Why Strings as Classes?

Dee Girl deegirl at noreply.com
Wed Aug 27 11:11:45 PDT 2008


Michiel Helvensteijn Wrote:

> Dee Girl wrote:
> 
> >> >> But putting that aside for the moment, are you saying you would allow
> >> >> yourself to be deceived by a syntax detail? No, mentally attaching
> >> >> O(1) to the *subscripting operator* is simply a legacy from C, where
> >> >> it is syntactic sugar for pointer arithmetic.
> >> > 
> >> > I do not think so. I am sorry. If a[n] is not allowed then other array
> >> > access primitive is allowed. Give index(a, n) as example. If language
> >> > say index(a, n) is array access then it is big mistake for list to also
> >> > define index(a, n). List maybe should define findAt(a, n). Then array
> >> > also can define findAt(a, n). It is not mistake.
> >> 
> >> Yes, I agree for "array access". That term implies O(1), since it uses
> >> the word "array". But I was argueing against the subscripting operator to
> >> be forced into O(1).
> > 
> > I am sorry. I do not understand your logic. My logic was this. Language
> > has a[n] for array index. My opinion was then a[n] should not be linear
> > search. I said also you can replace a[n] with index(a, n) and my same
> > reason is the same. How are you argueing?
> 
> Let me try again. I agree that you may impose complexity-restrictions in
> function contracts. If you write a function called index(a, n), you may
> impose the O(log n) syntax, for all I care. But the a[n] syntax is so
> convenient that I would hate for it to be likewise restricted. I would like
> to use it for lists and associative containers and the complexity may be
> O(n). The programmer should just be careful.

Thank you for trying again. Thank you! I understand. Yes, a[n] is very convenient! And I would have agree 100% with you if a[n] was not build in language for array access. But because of that I 100% disagree ^_^.

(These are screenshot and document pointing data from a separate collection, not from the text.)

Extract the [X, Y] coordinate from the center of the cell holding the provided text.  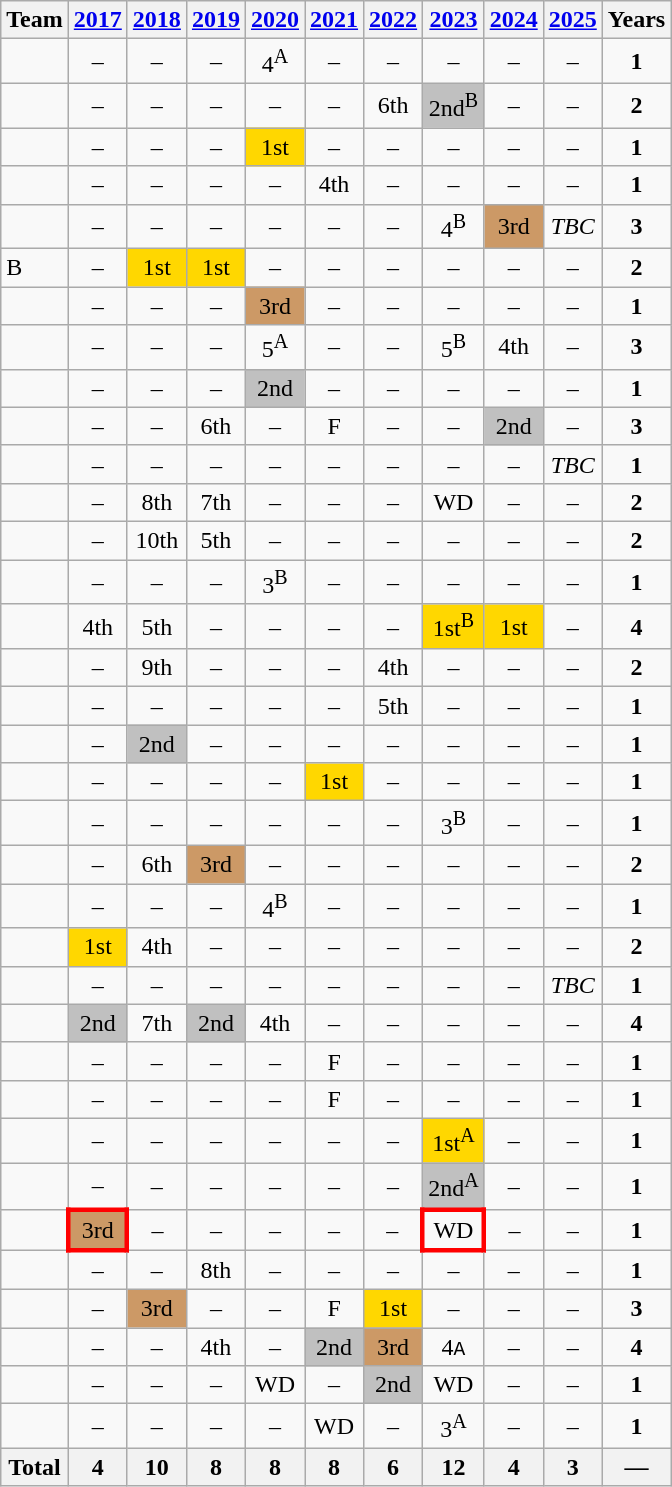
2023 [454, 20]
Years [636, 20]
6 [394, 1467]
9th [156, 668]
5B [454, 348]
2024 [514, 20]
2019 [216, 20]
1stB [454, 626]
2018 [156, 20]
— [636, 1467]
2ndB [454, 106]
5A [274, 348]
3A [454, 1426]
2025 [572, 20]
B [35, 268]
Team [35, 20]
2020 [274, 20]
10th [156, 541]
2017 [98, 20]
Total [35, 1467]
2021 [334, 20]
2022 [394, 20]
1stA [454, 1140]
12 [454, 1467]
2ndA [454, 1186]
10 [156, 1467]
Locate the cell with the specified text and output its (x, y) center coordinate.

I also think there is objective mistake. In concrete code programmer can be careful. But in generic code programmer can not be careful. I think this must to be explained better. But I am not sure I can.

> > I did not want to get in this discussion. I see how it is confusing fast
> > ^_^.
> 
> I find much of this subthread confusing. (Starting with the discussion of
> Benji and superdan). It looks to me like 80% of the discussion is based on
> misunderstandings.
> 
> >> Amortized complexity has nothing to do with it. Dynamic arrays have to
> >> copy their elements and lists do not. It's as simple as that.
> > 
> > No, it is not. I am sorry! In STL there is copy. In D there is std.move. I
> > think it only copies data by bits and clears source. And amortized
> > complexity shows that there is o(1) bit copy on many append.
> 
> Yes, a bit-copy would be ok. I was thinking of executing the potentially
> more expensive copy constructor. It's nice that D doesn't have to do this.
> 
> >> STL will choose the right sorting algorithm, given a specific
> >> data-structure. But I am saying it may be possible also for the
> >> data-structure to be automatically chosen, based on what the programmer
> >> does with it.
> > 
> > I think this is interesting. Then why argueing for bad container design? I
> > do not understand. Thank you, Dee Girl.
> 
> Where am I argueing for bad design? All I've been arguing for is looser
> restrictions for the subscripting operator. You should be able to use it on
> a list, even though the complexity is O(n). But if it is used often enough
> (in a deeply nested loop), the compiler will probably automatically use an
> array instead.

The idea is nice. But I think it can not be done. Tool is not mind reader. If I make some insert and some index. They want different structure. How does the tool know what I want fast?

I say you want bad design because tool does not exist. So we do not have the tool. But we can make good library with what we have. I am sure you can write library with a[n] in O(n). And it works. But I say is more inferior design than STL. Because your library allows things that should not work and does not warn programmer.